Die wohl größte Sorge beim Kauf eines Elektrofahrzeugs ist die Akkukapazität, schließlich soll dem Auto nicht mitten auf der Strecke der Saft ausgehen. Durch die Entwicklung von Fahrzeugen, die basierend auf der Fahrweise mit einer einzelnen Akkuladung mehr Reichweite erzielen können, sollte sich jedoch die Akzeptanz von Elektroautos um einiges steigern lassen.
Unter den „Prototyp“-Aufklebern des Audi e-tron verbirgt sich Audis erstes vollelektrisches Serienfahrzeug. Erst kürzlich haben wir einen genaueren Blick auf die virtuellen Seitenspiegel und den Innenraum des Fahrzeugs geworfen; heute widmen wir uns um den Elektroantrieb.
Der Audi e-tron hat einiges an Leistung unter der Haube. Der Antrieb liefert insgesamt 300 kW und kann das Fahrzeug in unter sechs Sekunden von null auf 100 km/h beschleunigen. Im WLTP-Testzyklus erzielte der Elektro-SUV mit einer einzelnen Akkuladung eine Reichweite von 400 Kilometern. Dabei werden dreißig Prozent der Reichweite vom Rekuperationssystem bereitgestellt.

———

Aufgabe A -> Welche Reichweite erzielte der Audi e-tron laut dem Text über sein Elektroantrieb-System im WLTP-Testzyklus mit einer einzelnen Akkuladung?
Aufgabe B -> Gib den Abschnitt von „Die wohl größte“ bis „einiges steigern lassen.“ aus dem Text über den Elektroantrieb des Audi e-tron wieder und ersetze darin „Akkukapazität“ durch „Ladeinfrastruktur“.

Datenauszug ->
———

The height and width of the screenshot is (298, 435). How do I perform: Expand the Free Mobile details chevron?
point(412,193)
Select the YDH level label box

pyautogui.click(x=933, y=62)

———

Vollständige Ausgabe A -> 400 Kilometer.

Vollständige Ausgabe B ->
Die wohl größte Sorge beim Kauf eines Elektrofahrzeugs ist die Ladeinfrastruktur, schließlich soll dem Auto nicht mitten auf der Strecke der Saft ausgehen. Durch die Entwicklung von Fahrzeugen, die basierend auf der Fahrweise mit einer einzelnen Akkuladung mehr Reichweite erzielen können, sollte sich jedoch die Akzeptanz von Elektroautos um einiges steigern lassen.